Stringent measures have been introduced to reduce numbers seeking asylum and deal with those over-staying unlawfully (Steel et al. 2006). The 2017 BBC Panorama programme ‘Undercover: Britain’s Immigration Secrets’ highlighted some of the horrific treatment that exists within UK detention centres. Related research suggests that both prolonged detention and temporary protection contribute substantially to the risk of ongoing depression, PTSD and mental health-related disability in refugees (Steel et al. 2006).
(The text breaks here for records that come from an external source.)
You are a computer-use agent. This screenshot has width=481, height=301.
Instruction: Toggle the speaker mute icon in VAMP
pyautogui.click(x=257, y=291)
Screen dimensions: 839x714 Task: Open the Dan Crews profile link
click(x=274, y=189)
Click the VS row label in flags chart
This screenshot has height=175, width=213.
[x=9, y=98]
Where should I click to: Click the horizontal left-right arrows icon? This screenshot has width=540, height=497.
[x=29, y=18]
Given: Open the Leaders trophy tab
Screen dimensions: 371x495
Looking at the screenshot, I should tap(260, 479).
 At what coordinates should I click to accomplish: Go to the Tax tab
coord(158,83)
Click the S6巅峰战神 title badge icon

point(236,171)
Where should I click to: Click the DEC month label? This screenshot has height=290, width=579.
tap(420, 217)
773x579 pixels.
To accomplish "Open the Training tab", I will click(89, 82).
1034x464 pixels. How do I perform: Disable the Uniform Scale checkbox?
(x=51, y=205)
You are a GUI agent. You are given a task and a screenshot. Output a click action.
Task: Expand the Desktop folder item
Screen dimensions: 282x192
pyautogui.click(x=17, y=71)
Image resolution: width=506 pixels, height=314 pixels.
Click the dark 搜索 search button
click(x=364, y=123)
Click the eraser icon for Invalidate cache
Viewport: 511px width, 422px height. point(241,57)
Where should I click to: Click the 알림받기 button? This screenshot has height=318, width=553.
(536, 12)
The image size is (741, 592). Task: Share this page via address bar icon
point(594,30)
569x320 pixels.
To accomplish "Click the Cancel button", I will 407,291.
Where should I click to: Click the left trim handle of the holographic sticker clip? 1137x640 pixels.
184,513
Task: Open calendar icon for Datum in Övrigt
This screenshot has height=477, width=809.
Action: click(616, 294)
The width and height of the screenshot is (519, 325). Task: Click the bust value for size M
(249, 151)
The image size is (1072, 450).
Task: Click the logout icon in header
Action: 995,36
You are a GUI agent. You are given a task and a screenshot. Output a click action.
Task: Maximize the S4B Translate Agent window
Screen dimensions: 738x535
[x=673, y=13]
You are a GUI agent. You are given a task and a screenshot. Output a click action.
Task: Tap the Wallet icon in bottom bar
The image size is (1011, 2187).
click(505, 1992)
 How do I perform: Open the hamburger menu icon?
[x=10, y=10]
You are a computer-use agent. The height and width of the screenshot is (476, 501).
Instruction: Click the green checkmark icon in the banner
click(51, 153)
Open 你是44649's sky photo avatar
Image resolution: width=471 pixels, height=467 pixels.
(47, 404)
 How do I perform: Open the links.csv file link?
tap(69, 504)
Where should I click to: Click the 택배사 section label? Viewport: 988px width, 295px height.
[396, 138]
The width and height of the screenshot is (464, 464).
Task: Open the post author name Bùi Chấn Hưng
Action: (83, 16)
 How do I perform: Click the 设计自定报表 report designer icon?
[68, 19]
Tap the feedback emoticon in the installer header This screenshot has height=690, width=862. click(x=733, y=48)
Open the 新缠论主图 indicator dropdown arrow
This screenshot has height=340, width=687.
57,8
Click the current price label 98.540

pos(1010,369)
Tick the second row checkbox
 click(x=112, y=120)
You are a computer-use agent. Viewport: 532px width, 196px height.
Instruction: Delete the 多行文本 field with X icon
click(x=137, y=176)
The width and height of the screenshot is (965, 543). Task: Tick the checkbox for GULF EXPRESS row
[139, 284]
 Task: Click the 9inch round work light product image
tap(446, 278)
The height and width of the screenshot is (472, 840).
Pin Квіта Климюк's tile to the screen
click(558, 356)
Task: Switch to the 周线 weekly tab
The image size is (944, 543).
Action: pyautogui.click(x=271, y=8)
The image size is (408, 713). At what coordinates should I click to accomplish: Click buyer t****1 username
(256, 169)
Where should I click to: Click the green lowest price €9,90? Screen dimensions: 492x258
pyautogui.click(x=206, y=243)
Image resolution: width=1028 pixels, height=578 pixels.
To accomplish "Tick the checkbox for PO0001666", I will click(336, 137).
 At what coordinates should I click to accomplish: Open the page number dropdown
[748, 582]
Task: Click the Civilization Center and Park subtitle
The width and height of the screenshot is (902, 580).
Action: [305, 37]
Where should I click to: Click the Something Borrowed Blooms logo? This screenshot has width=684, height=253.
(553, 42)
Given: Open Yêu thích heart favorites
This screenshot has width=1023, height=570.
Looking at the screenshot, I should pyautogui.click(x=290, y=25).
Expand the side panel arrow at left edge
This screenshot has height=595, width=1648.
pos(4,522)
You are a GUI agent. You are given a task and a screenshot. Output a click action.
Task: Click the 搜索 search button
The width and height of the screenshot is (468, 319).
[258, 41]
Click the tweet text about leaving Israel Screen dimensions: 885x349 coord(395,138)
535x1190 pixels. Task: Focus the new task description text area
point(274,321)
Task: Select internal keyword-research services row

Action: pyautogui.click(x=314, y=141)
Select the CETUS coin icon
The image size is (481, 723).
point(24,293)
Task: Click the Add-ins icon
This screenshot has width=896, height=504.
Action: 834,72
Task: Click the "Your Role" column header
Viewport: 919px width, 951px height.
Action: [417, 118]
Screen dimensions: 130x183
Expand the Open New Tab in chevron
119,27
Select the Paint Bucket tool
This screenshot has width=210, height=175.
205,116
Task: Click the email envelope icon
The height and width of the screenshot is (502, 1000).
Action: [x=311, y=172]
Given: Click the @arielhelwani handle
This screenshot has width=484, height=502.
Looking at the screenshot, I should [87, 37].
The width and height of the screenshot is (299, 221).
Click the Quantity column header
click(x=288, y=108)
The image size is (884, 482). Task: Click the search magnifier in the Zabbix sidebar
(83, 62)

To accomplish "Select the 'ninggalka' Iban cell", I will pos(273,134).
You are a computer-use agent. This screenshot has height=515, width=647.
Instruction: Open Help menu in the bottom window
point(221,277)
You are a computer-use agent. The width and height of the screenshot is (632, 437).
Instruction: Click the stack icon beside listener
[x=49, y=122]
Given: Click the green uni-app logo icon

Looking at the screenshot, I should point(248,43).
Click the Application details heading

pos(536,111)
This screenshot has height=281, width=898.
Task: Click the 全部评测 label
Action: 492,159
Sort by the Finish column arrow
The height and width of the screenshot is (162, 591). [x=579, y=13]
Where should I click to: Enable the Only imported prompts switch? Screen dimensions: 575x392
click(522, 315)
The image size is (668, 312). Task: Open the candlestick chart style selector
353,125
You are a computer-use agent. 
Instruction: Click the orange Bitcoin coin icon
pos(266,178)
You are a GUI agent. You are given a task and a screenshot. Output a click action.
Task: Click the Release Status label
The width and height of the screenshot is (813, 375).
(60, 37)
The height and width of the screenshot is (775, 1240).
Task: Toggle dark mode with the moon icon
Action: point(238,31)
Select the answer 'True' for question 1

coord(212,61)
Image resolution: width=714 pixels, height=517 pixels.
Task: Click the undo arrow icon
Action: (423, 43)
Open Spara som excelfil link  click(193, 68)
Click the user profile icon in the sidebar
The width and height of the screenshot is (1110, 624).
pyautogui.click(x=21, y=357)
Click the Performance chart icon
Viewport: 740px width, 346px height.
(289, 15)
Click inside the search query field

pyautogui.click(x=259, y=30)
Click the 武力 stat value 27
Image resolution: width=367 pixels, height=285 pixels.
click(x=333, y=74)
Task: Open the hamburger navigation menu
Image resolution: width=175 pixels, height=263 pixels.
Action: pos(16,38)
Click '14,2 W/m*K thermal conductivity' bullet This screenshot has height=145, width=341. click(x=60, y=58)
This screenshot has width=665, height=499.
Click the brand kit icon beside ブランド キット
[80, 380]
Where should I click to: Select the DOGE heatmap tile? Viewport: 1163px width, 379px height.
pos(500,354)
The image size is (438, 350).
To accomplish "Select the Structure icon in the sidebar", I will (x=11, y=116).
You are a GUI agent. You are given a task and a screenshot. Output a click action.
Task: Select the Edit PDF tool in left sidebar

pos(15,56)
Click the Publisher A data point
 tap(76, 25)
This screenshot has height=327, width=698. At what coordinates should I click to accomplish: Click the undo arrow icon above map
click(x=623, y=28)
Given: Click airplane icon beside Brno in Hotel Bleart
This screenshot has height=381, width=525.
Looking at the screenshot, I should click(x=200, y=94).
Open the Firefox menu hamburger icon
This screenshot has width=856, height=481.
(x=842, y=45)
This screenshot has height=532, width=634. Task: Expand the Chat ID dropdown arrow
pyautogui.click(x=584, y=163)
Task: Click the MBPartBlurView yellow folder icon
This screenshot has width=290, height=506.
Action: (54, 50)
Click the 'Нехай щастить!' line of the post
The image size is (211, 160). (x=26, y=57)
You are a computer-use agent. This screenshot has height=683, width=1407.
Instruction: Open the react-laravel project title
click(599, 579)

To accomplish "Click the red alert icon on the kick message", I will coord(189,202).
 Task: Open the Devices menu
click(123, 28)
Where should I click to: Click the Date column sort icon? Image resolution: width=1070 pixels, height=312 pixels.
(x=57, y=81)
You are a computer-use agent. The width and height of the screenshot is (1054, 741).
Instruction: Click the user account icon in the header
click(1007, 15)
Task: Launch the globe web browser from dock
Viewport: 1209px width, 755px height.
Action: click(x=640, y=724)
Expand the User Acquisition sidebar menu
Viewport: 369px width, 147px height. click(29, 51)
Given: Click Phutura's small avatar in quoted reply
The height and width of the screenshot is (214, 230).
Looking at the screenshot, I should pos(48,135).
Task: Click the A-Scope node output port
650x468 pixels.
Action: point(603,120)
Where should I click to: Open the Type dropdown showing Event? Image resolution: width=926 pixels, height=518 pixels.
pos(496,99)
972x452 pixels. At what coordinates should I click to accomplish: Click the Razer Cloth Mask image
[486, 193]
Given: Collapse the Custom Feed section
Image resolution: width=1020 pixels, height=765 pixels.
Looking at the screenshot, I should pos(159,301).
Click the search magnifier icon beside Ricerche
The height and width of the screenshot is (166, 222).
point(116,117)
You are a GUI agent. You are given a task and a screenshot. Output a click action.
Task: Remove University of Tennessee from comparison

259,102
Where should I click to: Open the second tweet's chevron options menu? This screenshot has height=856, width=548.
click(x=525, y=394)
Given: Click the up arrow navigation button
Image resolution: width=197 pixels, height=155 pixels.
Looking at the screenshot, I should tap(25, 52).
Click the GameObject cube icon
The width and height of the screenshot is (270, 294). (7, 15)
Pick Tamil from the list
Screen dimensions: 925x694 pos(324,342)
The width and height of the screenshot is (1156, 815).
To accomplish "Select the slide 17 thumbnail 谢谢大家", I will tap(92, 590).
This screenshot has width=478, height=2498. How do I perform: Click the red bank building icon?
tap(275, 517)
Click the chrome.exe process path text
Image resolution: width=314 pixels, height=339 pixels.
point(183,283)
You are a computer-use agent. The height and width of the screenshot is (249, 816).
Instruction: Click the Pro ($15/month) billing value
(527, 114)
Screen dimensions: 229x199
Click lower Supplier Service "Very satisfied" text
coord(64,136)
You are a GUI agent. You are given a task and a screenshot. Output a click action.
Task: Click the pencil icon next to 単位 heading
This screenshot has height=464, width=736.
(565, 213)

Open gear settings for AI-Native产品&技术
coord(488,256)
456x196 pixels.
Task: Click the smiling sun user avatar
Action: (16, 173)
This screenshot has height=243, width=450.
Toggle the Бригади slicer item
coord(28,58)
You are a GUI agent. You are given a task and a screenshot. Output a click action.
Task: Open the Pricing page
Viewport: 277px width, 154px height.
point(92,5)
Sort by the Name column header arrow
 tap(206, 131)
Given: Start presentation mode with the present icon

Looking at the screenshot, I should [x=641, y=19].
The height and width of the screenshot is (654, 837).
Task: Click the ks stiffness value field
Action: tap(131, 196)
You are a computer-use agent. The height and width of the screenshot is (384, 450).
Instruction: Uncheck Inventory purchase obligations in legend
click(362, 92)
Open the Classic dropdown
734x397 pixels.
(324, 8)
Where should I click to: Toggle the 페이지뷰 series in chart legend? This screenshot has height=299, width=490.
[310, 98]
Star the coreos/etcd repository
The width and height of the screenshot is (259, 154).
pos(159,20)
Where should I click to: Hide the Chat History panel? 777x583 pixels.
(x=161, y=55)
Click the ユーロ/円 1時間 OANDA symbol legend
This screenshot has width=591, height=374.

If there are no other housing and support systems available for foreign people under our care, we would try to ‘repatriate’ them via schemes such as ‘Routes Home’ (St Mungo’s), which help people to travel back to their country of origin in less traumatic ways.

Final Reflections

Throughout this chapter, we have touched on some of the key factors at the root of entrenched rough sleeping and also the reasons for the disparity of gender in this marginalised group. Topics have included: the role of trauma and different ways of managing the associated long-term distress; the impact of psychosis on engagement with support and ability to maintain tenancies; how crises of mental health can cause wider social breakdowns; and some of the issues of migration that leave men particularly vulnerable to homelessness.

As male clinical psychologists, we are a minority working within the profession, but perhaps less so within the wider workforce of those supporting the homeless. It is not particularly the case that we were attracted to working with or alongside other men. However, being able to offer a service to those who are at the fringes of society and those less likely to have the opportunity of psychological therapy was definitely a factor in our choice of clinical role.

Specialist services for rough sleepers are essential to the safeguarding of a sadly ever increasing group. However, it is the role of clinicians from all services to ensure that the people who depend on our care are not placed in even more vulnerable positions of becoming homeless. This includes us making responsible clinical decisions around discharge and after-care, ensuring that social and support needs are met, as well advocating at appropriate levels the needs of those that are in such crisis.